Ervaring
‘Ik merkte dat het frustrerend was voor mentoren en docenten als kinderen hier weggingen en het vervolgtraject mislukte’, vertelt hij over de achtergrond van de methodiek. ‘Zij onderhielden in hun vrije tijd dan contacten met jongeren om ze te ondersteunen, zodat ze niet zouden terugvallen of om te voorkomen dat het niet zou lukken op hun nieuwe school. Daarom hebben we nazorg op maat bedacht. Dat houdt in dat we jongeren blijvend ondersteunen tot de overgang naar een nieuwe school of werk goed gaat. Zo dienen we eigenlijk twee doelen. We zorgen dat jongeren goed kunnen landen op een nieuwe plek waardoor de slagingskans groter is en we voorkomen dat ze terugvallen.’
Op papier
Hoe ze dat moesten doen, daarover hadden Hoopman en zijn collega’s heel duidelijke ideeën. Maar hoe je dat op papier krijgt, zodat je een overdraagbare methodiek hebt, dat is een ander verhaal.
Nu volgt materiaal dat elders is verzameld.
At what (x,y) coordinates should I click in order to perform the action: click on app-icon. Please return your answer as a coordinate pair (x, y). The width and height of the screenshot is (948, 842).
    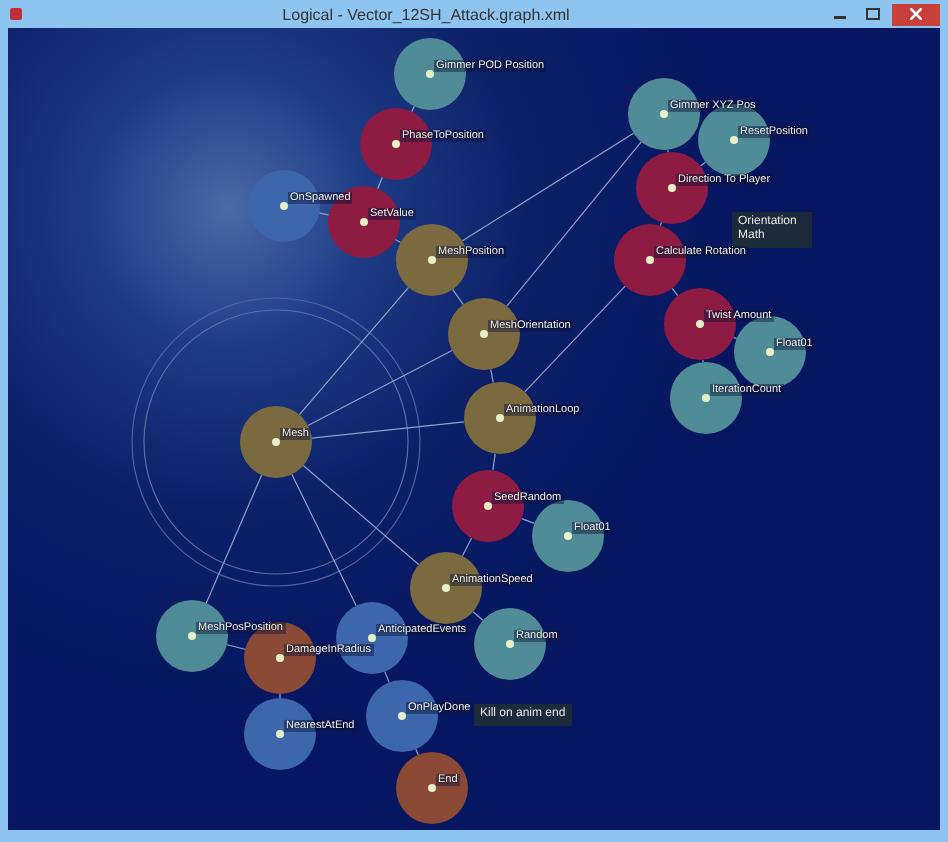
    Looking at the image, I should click on (16, 14).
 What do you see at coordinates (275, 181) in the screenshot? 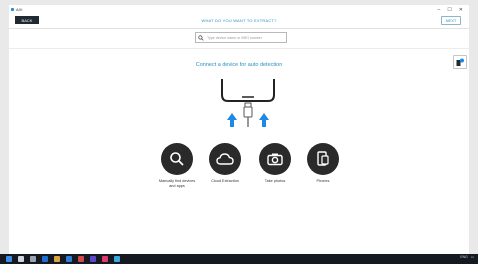
I see `option-label: Take photos` at bounding box center [275, 181].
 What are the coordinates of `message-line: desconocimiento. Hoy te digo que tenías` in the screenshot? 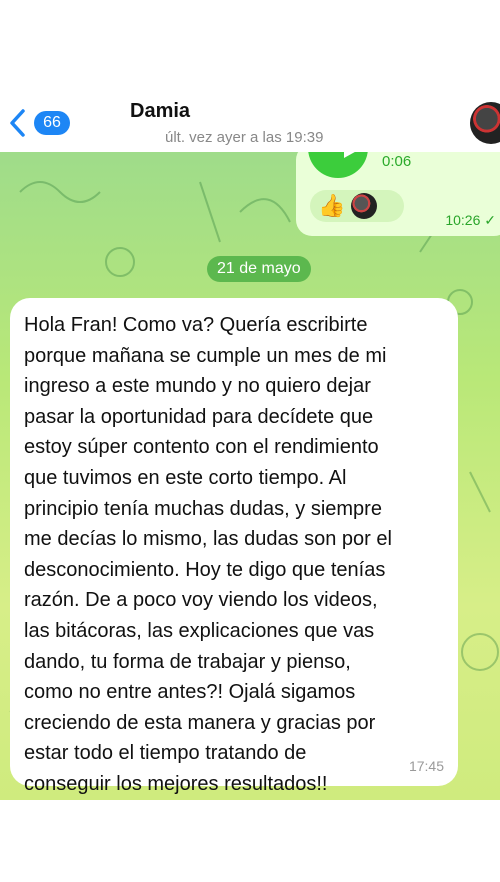 It's located at (205, 570).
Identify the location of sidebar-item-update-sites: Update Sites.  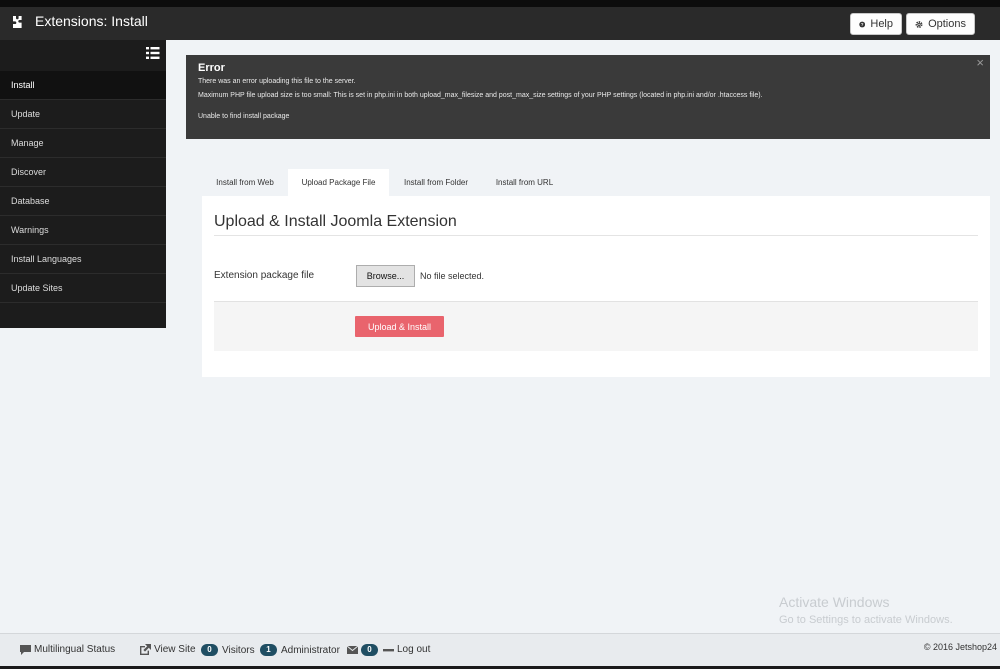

Daarom vroeg hij hulp van JSO. ‘Wij hebben niet de expertise hoe je zo’n aanpak goed kunt beschrijven. JSO gaf ons de gelegenheid om het proces te doorlopen en op een goede manier op papier te zetten. Hiermee hebben ze onze mensen een hoop werk uit handen genomen.’
Goede dingen
De begeleiding van JSO bestond uit verschillende onderdelen. Er zijn sessies gedaan met docenten en mentoren, waarin onder andere leidende principes van nazorg op maat aan bod kwamen. Op basis hiervan maakte collega Nita van Veluw een concept van de werkwijze. Die is tijdens een teamsessie met medewerkers besproken en vervolgens getest in de praktijk. Hieraan was een actieonderzoek gekoppeld. ‘Je merkt dat ze ervaring hebben met het maken van methodieken en werkwijzen. En ook dat ze het veld kennen en expertise hebben in jeugdzorg en onderwijs. Mede daardoor hebben ze bij ons de goede dingen aangezet.’
Leidende principes
Het formuleren van de leidende principes is een van die goede dingen vindt Eri. ‘Het is heel helpend om met elkaar te onderzoeken en te verwoorden wat iedereen belangrijk vindt en wat werkt. Dat geeft kaders en de uitgangspunten aan. De manier om daar te komen, zat heel goed in elkaar. Het leverde nieuwe inzichten op en het hielp om scherper te krijgen wat we wilden. Nita heeft ook een wetenschappelijke onderbouwing van de leidende principes geformuleerd en er zijn linken gelegd met andere methodieken, zoals Pedagogisch Tact, Jouw Zorg en Jim. Op die manier is onze manier van werken verder aangescherpt en hebben we aanvullende onderdelen toegevoegd. Dus daarmee is het nog sterker geworden dan het al was.’
Relatie
En wat is volgens hem dan de kracht van de methodiek? ‘Dat je in relatie blijft met de jongeren, zowel binnen als buiten de instelling. Dat is toch de basis van ons werk. Voor medewerkers maakt dit het werk aantrekkelijker. Ze houden contact met jongeren die vertrekken. Het is dus geen kunstje wat je hier doet, maar je wordt serieus genomen in je werk. Daarnaast kun je de expertise die je hebt naar buiten brengen en anderen helpen om met de soms complexe problematiek van jongeren om te gaan, zodat zij kunnen participeren in de maatschappij. Zowel voor jongeren als medewerkers levert het veel op.’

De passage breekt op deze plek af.